Sand boxing
Browsers are sand-boxed when it deals with saving content to user's hard disk. This is for security (you don't want a bad hacker (or spy) to overwrite system files or plant a virus or a backdoor etc.). So direct access is prevented and local storage is isolated.
You always need to "bridge" the content by an user interaction that approves the operation and therefor the browser will request you to choose a location for the file by popping up a dialog to make the user aware of that the browser tries to deliver content to be saved (see demo below).
Invoking save dialogs
Here are a couple of other possibilities to enable download.
If a link for example under the image is ok then you can do:
/// create an anchor/link (or use an existing)
var lnk = document.createElement('a');
/// set your image as data-uri link
lnk.href = canvas.toDataURL();
/// and the key, when user click image will be downloaded
lnk.download = 'filename.png';
/// add lnk to DOM, here after the canvas
canvas.parentElement.appendChild(lnk);
The download attribute is a new HTML5 feature. Instead of "navigating" to this location the browser will show a save dialog instead and let the user save its content to disk.

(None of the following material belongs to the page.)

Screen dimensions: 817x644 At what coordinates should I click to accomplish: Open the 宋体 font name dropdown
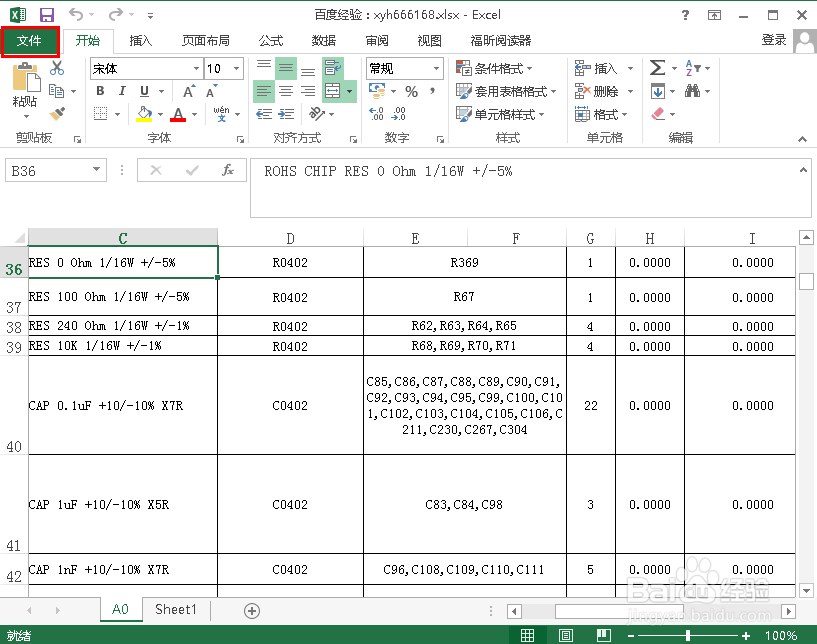tap(195, 67)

You can also automate the whole clicking feature by generating an event for it.
For example:
function download(canvas, filename) {
if (typeof filename !== 'string' || filename.trim().length === 0)
filename = 'Untitled';
var lnk = document.createElement('a'),
e;
lnk.download = filename;
lnk.href = canvas.toDataURL();
if (document.createEvent) {
e = document.createEvent("MouseEvents");
e.initMouseEvent('click', true, true, window,
0, 0, 0, 0, 0, false, false,
false, false, 0, null);
/// send event
lnk.dispatchEvent(e);
} else if (lnk.fireEvent) {
lnk.fireEvent("onclick");
}
}
Saving to server
You can always go by the step of saving the file to a server. However, you will also have to go through the save dialog step when retrieving the file from server (the dialog).
If you want to store the file only to be shown in the browser this is perfect.
There are various ways to do this (there are many solutions on SO for this).
Local storage
And a different option is to store the file in the browser's local storage. You have Web Storage, however this is very limited (typically between 2.5 - 5 mb) and considering that each char stored takes two bytes the actual storage is just half of that (it can only store strings such as the data-uri and data-uris is about 33% larger than the original file). But if you save small icons, sprites etc. this might do.
In addition you can use Indexed DB (and the now deprectaed Web SQL) which can store larger data and you can also request user's permission to store x mb of dat.
The same goes with File API (which is currently only implemented in Chrome). This acts more like a file system and is intended to store huge files.
These might seem more complex if you are not familiar with them, but I mention them as possible options as these also saves you bandwidth communicating with a server and you move the "burden" to the client instead of the server.